FOLGORE TEAM PROTEZIONE CIVILE IN GARFAGNANA .DOPPIO AVIORIFORNIMENTO – DOPPIO LANCIO – ESERCITAZIONE CON 50 UNITA’ SUL CAMPO


le foto e la locandina sono di Vincenzo Suffredini, Comune di Castelnuovo G.


CASTELNUOVO IN GARFAGNANA-LUCCA- Si è chiusa domenica pomeriggio 2 Dicembre la esercitazione di protezione civile congiunta del Team Folgore e ANPdI denominata GARFAGNANA 2018. Si trattava di organizzare in poche ore un soccorso con aviorifornimento a piccoli centri e case sparse disseminate in una area impervia, resa pressochè inaccessibile a seguito di una forte scossa sismica.

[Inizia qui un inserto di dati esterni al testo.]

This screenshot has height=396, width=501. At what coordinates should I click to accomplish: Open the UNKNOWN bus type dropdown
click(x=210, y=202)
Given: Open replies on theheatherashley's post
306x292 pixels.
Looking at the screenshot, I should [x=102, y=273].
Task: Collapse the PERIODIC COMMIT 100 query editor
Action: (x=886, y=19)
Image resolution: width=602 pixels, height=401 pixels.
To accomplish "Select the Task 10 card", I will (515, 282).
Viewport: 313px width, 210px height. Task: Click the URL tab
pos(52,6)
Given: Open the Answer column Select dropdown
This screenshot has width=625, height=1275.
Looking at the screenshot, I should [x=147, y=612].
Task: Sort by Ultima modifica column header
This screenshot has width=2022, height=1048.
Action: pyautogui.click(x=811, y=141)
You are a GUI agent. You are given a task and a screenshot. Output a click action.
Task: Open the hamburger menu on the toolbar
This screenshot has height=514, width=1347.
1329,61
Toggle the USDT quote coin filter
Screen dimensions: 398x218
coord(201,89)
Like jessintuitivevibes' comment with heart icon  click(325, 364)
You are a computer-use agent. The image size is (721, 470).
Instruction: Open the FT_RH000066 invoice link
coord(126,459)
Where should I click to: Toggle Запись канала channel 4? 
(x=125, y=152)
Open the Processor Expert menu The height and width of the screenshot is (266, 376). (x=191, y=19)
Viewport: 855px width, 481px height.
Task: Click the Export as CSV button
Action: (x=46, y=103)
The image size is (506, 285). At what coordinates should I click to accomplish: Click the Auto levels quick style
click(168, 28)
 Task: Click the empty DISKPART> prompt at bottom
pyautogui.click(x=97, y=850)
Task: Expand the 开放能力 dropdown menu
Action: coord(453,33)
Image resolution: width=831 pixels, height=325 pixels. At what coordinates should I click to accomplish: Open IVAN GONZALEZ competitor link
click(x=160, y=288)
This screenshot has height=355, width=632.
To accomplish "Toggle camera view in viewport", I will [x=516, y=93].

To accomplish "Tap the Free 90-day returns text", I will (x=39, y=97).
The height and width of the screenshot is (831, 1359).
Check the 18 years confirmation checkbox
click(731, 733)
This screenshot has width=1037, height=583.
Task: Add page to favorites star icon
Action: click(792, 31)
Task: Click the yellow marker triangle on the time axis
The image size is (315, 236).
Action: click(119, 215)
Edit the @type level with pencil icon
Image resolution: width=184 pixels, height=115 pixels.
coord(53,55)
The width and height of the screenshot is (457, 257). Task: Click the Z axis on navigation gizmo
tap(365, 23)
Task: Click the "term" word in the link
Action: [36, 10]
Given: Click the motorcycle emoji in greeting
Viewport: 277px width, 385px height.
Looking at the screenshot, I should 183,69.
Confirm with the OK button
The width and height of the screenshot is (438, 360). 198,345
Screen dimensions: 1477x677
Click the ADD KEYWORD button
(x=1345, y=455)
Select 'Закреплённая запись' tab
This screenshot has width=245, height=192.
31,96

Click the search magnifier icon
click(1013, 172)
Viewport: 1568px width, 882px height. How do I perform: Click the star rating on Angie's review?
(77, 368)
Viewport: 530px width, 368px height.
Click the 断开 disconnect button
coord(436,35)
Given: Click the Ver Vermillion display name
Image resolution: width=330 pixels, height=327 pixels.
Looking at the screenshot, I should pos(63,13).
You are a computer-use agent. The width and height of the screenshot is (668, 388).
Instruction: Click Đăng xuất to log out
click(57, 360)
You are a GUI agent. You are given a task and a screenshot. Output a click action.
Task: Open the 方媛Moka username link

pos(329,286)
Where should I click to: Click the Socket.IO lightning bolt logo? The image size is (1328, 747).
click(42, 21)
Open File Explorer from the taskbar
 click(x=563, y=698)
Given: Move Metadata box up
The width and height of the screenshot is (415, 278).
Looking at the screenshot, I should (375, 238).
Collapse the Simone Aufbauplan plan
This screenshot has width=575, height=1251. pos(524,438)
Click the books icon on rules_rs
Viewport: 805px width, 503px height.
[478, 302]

LO SPIEGAMENTO DELLE FORZE
Per GARFAGNANA 2018 sono state impegnate 30 unità del Team Folgore, provenienti da Monza, Brescia, Parma, Lucca e Castelnuovo in garfagnana, coadiuvate sul terreno dai volontari messi a disposizione dal Centro Operativo intercomunale e dall’ANPD’I.
Il centro operativo interforze è l’importante ( ed efficiente) organismo che coordina la attività di protezione civile di 15 comuni garfagnini, la cui sede è a Castelnuovo . posta in una moderna infrastruttura . Il COI è diretto dal dr Marco Giannotti, che ha autorizzato l’inserimento della esercitazione del Team all’interno della propria “maglia” organizzativa, per un test di interoperabilità e per valutarne la capacità di schieramento sul terreno. Il Team ha così potuto contare su sala radio, automezzi e volontari addetti alla gestione logistica, forniti dalla associazione autieri protezione civile e su quelli attivati dalla Misericordia di Castelnuovo , che ha pure fornito i materiali, gli assistenti sanitari e le “comparse” per le prove pratiche di soccorso. Il Team Folgore ha avuto a disposizione gratuitamente anche un elicottero Ecuriel che ha sostituito l’aereo per comodità organizzativa e per economie di scala.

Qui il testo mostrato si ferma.